## WHAT THE EXERCISE ASKS
No picture should appear in the copy. Transcribe exactly, and only, the lines from the one with "Image resolution: width=1152" through the last line of the data below.

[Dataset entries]

Start of Block

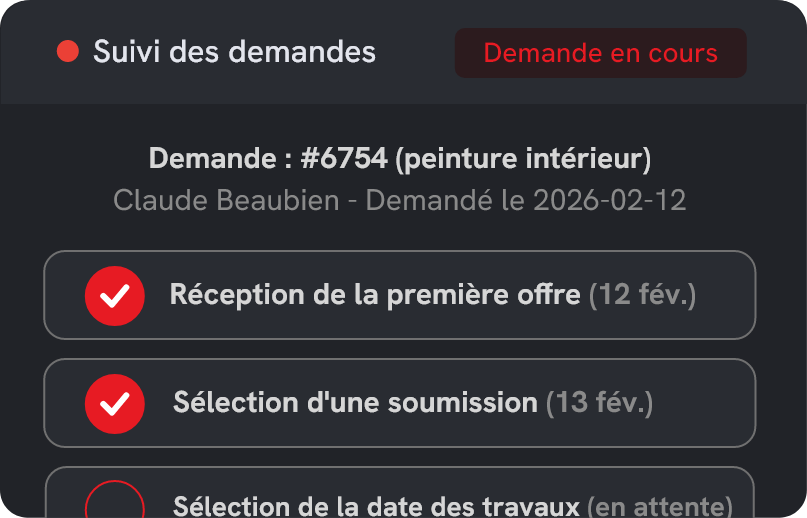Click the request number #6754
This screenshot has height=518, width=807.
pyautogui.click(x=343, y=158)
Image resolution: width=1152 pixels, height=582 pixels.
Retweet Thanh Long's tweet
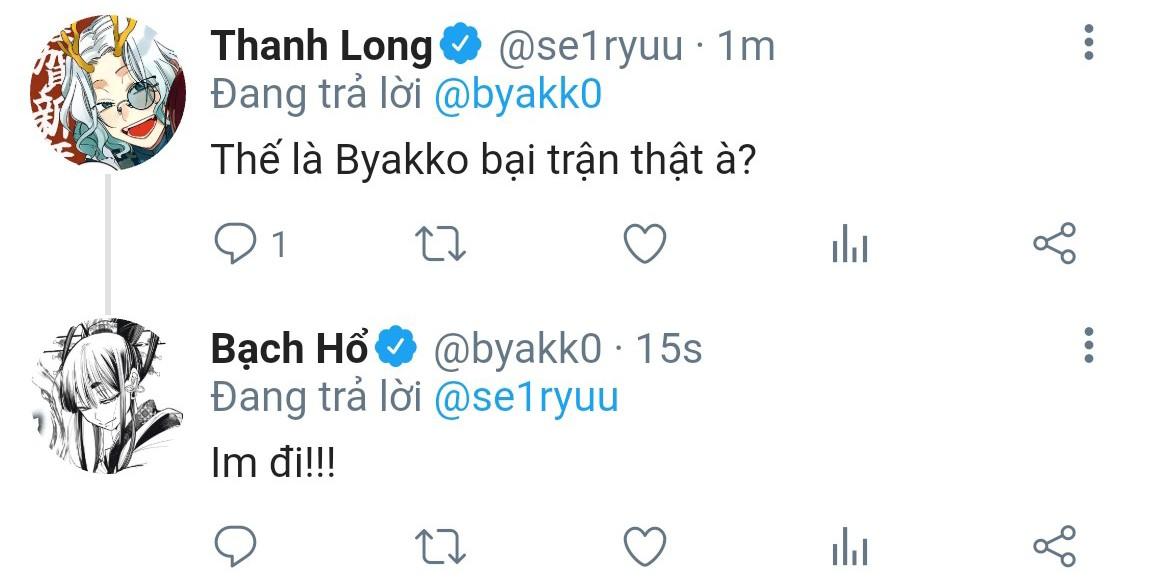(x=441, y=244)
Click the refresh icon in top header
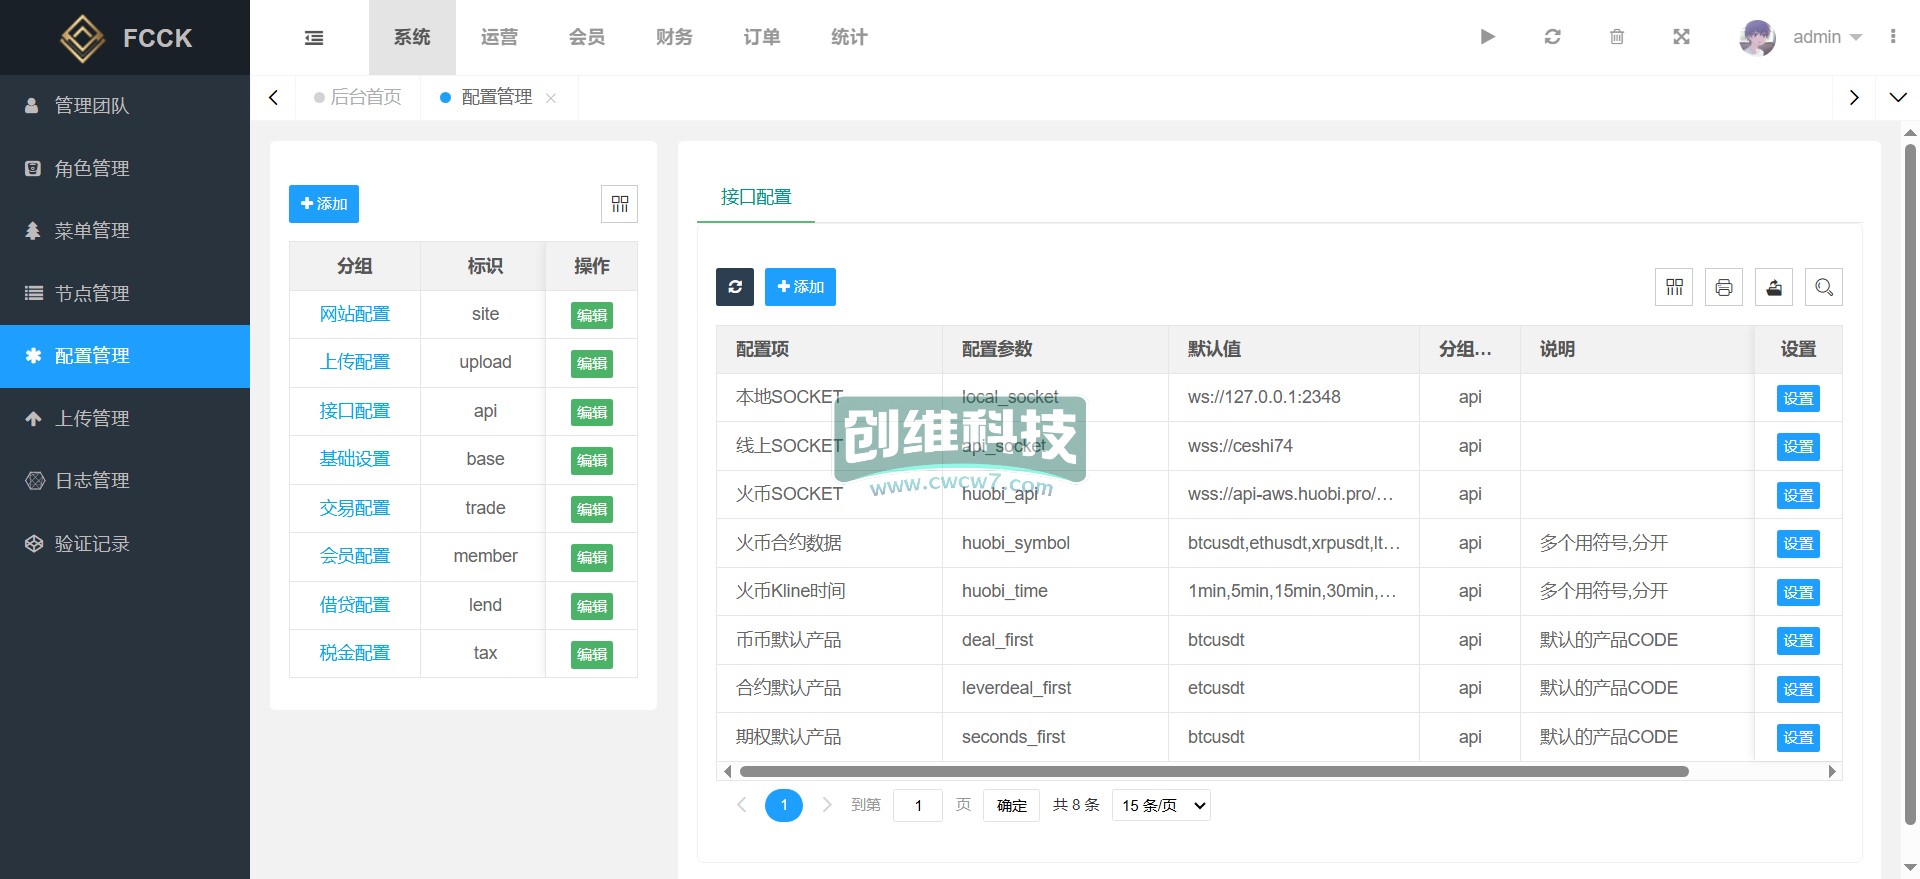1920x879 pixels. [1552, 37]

End of Block

## RESPONSE AREA
Image resolution: width=1152 pixels, height=582 pixels.
Retweet Thanh Long's tweet
(x=441, y=244)
Click the refresh icon in top header
1920x879 pixels. [1552, 37]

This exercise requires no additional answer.